Tim Jackson, the Head Editor of the school newspaper, has agreed to join the wrestling program for a season-long series of articles highlighting the program and it's wrestlers through stories from both on and off the mat.  Tim has put together an extensive series of article topics. Below is the eighth story in the series.

We sat down across from one another in the Steinman College Center for our interview and the first words out of Andrew Murano's mouth were, "It's so great you're doing this, we appreciate everything you're doing. Is this something you enjoy?"

Of course, the answer is yes. I actually love writing, particularly when the subject is one that I am invested in and passionate about. Writing for the wrestling team certainly qualifies. However, the point is not that I love writing, nor is it to toot my own horn so to speak. Rather, the point is to illustrate what kind of person Murano is.

Sitting down to talk about him and for him to speak about his accomplishments, the first words out of Murano's mouth concerned my happiness and whether or not I enjoyed what I was doing. His personality lends itself to interaction with others. Working with and pleasing people is Murano's strong suit.

I suggested the term "people person," and Murano seemed to take a liking to it right off the bat.
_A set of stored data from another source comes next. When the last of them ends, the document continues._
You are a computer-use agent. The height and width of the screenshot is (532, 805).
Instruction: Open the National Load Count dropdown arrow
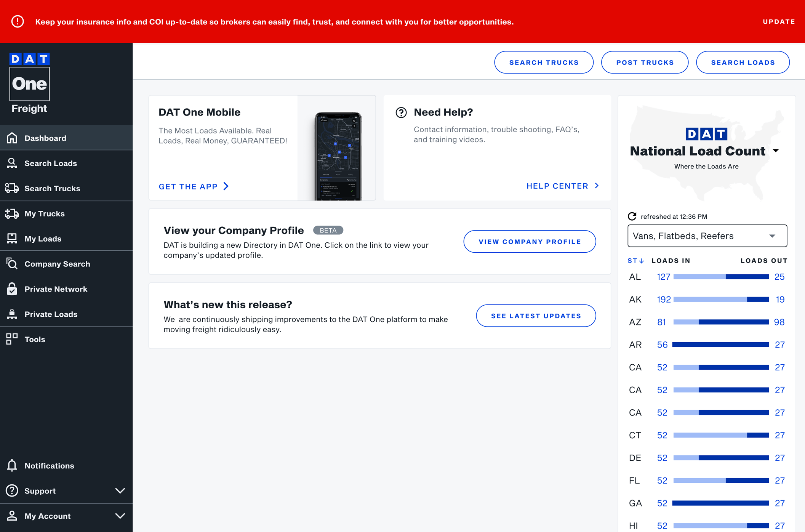click(x=776, y=151)
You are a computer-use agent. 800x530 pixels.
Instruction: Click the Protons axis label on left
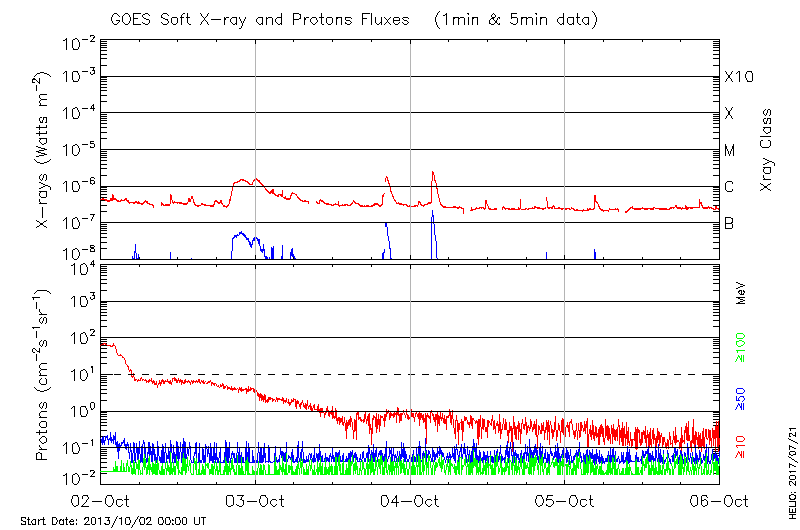tap(44, 375)
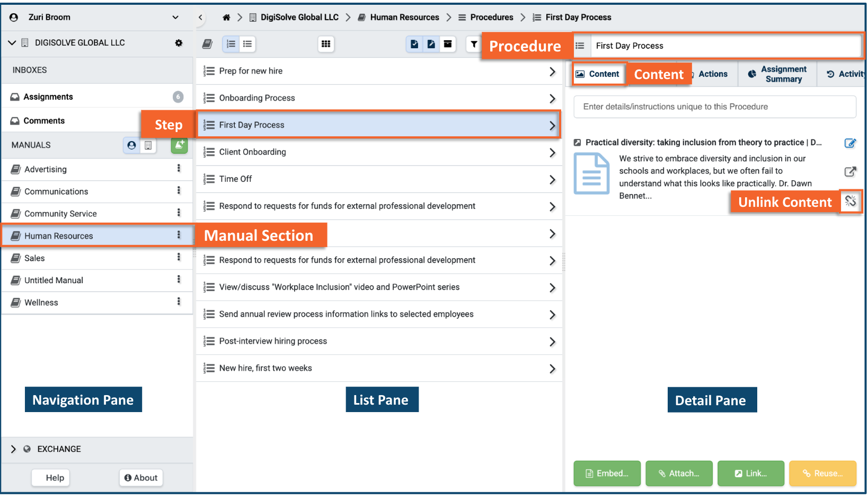Click the grid view icon
This screenshot has width=868, height=498.
click(x=326, y=44)
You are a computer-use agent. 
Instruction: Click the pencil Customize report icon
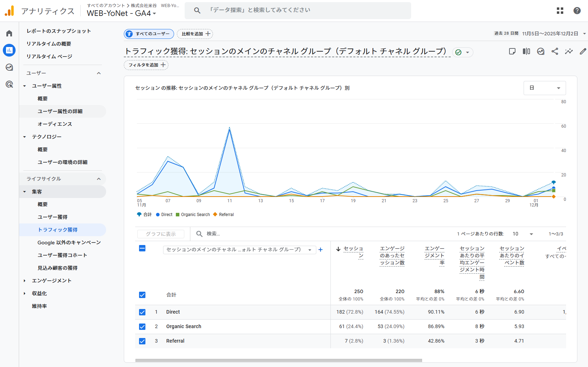tap(583, 52)
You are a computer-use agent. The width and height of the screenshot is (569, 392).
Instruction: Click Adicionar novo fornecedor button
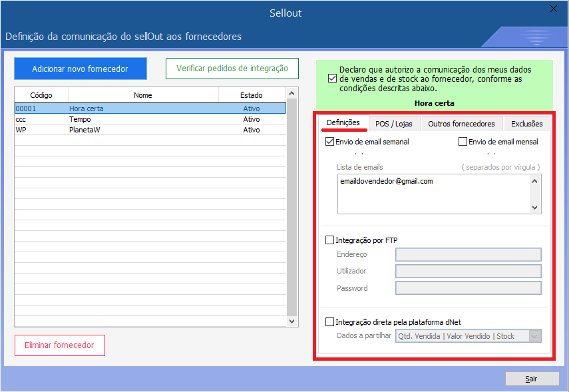pos(80,69)
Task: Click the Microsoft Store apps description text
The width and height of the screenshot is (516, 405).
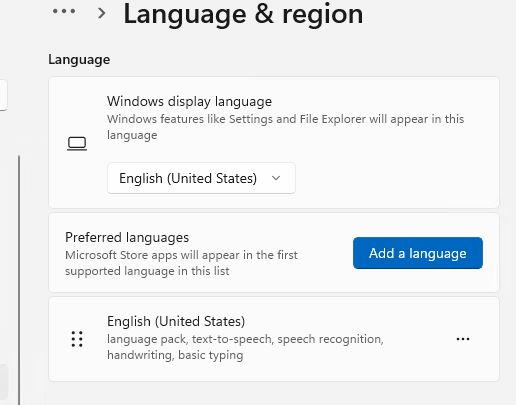Action: 181,263
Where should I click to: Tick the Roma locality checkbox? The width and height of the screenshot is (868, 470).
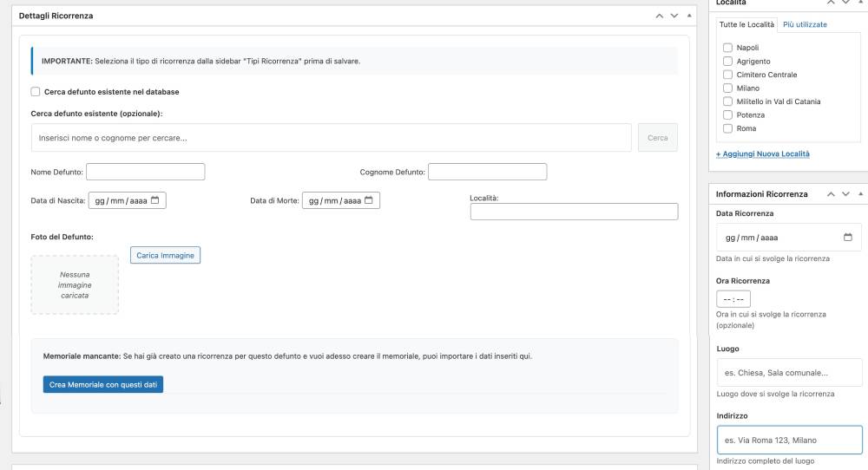(727, 128)
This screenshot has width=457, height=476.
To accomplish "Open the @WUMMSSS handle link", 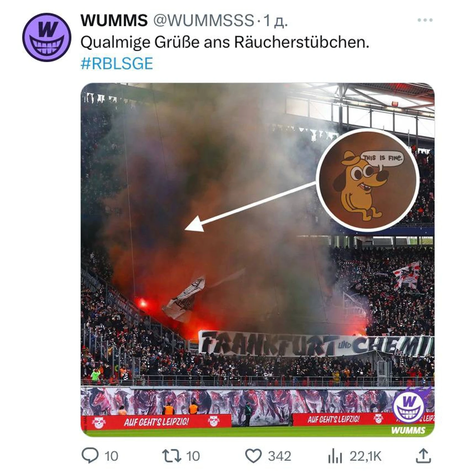I will coord(203,21).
"I'm definitely big into interacting with people," Murano said. "I'm always about saying hi to people on the street and even if I've never met them, just getting to know them and saying hi to them. I like that classification. I'm definitely a people person. That's kind of something I want to hone in on later after college. I haven't really found that profession yet, but I'd like to find something that suits my personality as being a people person."

Murano, who is in the middle of his second season wrestling for F&M, has always placed a high emphasis on charity, pleasing others, and working to ensure that everyone who crosses his path leaves feeling a little bit better. Talking with him just for those 15 minutes, he struck me as another Colin Ely. In other words, Murano takes pride in hearing that others left a conversation with him feeling better than they did before they began speaking with him.

Coming from a Jesuit high school, Murano has always made charity and service a primary part of his life.

"I actually did a lot more charity in high school than I do now, which is probably not a good thing," Murano said. "I should definitely get back into that. Being in an Jesuit environment, they really hone in on being a man for others. I spent time at soup kitchens. On Saturdays, our [school] cafeteria would become a soup kitchen for the homeless, where they could sleep in the cafeteria. It was an overnight thing. I would always show up to that a couple times a month."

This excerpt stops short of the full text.